Direction =
Pick out each line of the items below that contains the word "agent", and copy those lines.

Exercise inputs =
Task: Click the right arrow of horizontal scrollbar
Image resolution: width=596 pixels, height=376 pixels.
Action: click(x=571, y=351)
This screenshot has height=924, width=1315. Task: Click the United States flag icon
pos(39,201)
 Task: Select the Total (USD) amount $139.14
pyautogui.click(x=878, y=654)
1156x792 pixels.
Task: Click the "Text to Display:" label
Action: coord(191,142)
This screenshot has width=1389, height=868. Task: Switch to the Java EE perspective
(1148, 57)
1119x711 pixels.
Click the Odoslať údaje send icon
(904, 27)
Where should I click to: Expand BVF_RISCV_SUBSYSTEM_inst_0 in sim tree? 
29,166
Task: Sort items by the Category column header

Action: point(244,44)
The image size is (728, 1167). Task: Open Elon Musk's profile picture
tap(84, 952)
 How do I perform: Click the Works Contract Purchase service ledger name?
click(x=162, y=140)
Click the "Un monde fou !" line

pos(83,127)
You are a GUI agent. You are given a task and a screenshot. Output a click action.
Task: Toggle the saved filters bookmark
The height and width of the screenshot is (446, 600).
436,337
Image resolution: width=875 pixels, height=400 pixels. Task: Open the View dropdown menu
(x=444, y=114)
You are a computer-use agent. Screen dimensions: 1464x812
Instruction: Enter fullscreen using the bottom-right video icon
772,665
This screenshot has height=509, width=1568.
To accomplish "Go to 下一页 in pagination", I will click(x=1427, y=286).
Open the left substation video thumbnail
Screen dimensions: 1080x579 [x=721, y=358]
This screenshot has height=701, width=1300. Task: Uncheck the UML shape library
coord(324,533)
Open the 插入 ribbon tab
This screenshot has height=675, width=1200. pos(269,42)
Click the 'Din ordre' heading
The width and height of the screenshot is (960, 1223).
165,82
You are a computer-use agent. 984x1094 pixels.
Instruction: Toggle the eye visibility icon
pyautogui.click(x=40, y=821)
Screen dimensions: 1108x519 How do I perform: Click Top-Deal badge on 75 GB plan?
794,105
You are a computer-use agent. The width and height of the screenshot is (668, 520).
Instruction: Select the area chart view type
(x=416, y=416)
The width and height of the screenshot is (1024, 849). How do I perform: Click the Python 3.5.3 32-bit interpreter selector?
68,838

Correct output =
You are a GUI agent. You are given a task and a screenshot. Output a click action.
You are a computer-use agent. Screen dimensions: 1464x812
You are a computer-use agent. 984x1094 pixels.
You are a computer-use agent. The width and height of the screenshot is (668, 520).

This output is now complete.